先天性运动性眼球震颤（CMN）是一类单基因遗传病，可能由控制眼球运动的脑部神经网络异常有关。在前一个基金的资助下，我们发现一个新的CMN基因位点NYS7。通过外显子组和全基因组测序、比较基因组杂交，结果排除了NYS7区域全部已知基因，但在一个家系检测到约0.9Mb缺失，缺失区域无已知功能基因，提示有一个尚待克隆的新致病基因。本项目拟以此为基础来克隆该基因。首先以缺失区域内表达序列标签等为线索，应用5'RACE和3'RACE技术从cDNA文库克隆新基因全长cDNA。 然后通过与人类基因组比较确定该基因外显子、内含子的相对位子和序列，结合生物信息分析预测该基因编码的蛋白质序列。继而分析另一个定位于此的家系及其它CMN家系中该基因的突变，初步确定新致病基因。最后初步分析该基因的表达组织及表达定位。这个新功能基因的克隆与鉴定对揭示CMN分子机制和阐明眼球运动控制的机制有重要价值。

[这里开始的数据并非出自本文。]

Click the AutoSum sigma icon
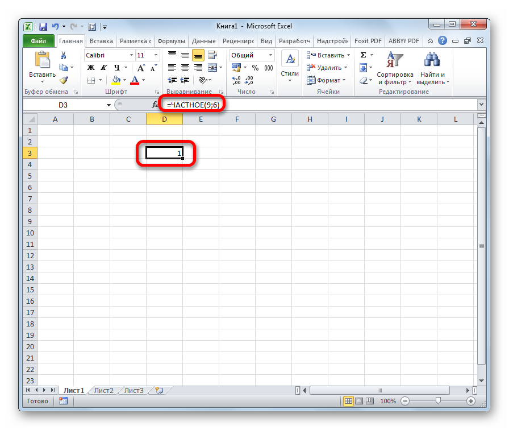 coord(363,55)
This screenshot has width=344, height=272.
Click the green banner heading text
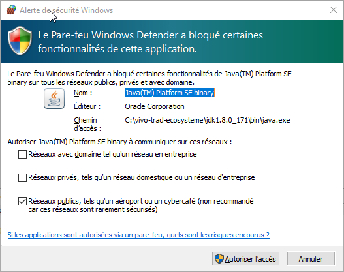tap(151, 42)
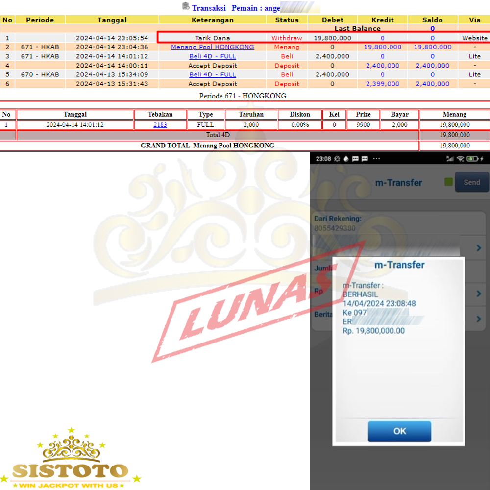Click Beli 4D - FULL for period 671
Screen dimensions: 490x490
(x=212, y=56)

Congenital motor nystagmus (CMN) is a group of inherited diseases, in which the primary defect may locate in the central nervous system where the ocular motor is controlled. We identified a novel NYS7 locus responsible for CMN with the support of a previous fund from NSFC. Exome sequencing and whole genome sequencing did not detect any causative mutation in all genes in the linkage interval. However, deletion of a 0.9 Mb fragment in the linkage interval in the patient from one family mapped to NYS7 was identified by whole genome sequencing and array-comparative genomic hybridization (aCGH). An unidentified new gene responsible for CMN was suggested in the deleted region since there is no functional gene in the region except for three pseudogenes, seven UniGene fragments，and 38 expressed sequence tags (ESTs). Based on these important findings, in this project, we propose to clone this novel gene. First, whole length target cDNA will be cloned from cDNA library by 5'RACE and 3'RACE and using ESTs and UniGene as baits. Then the whole length cDNA will be mapped to human genome to define exons and introns. Further bioinformation analysis will be performed in order to clarify the gene structure and to predict the reading frame. Subsequently, primers will be designed to screen for mutations in another CMN family also mapped to this region as well as in other CMN families in order to confirm the role of this gene in causing CMN. Finally, expressed tissue and cell types of the novel gene will be evaluated by using RT-PCR and fluorescence in situ hybridization (FISH). Cloning and identification of a new gene responsible for CMN would be valuable for the understanding of the molecular mechanism of CMN as well as that of ocular motor control in the brain.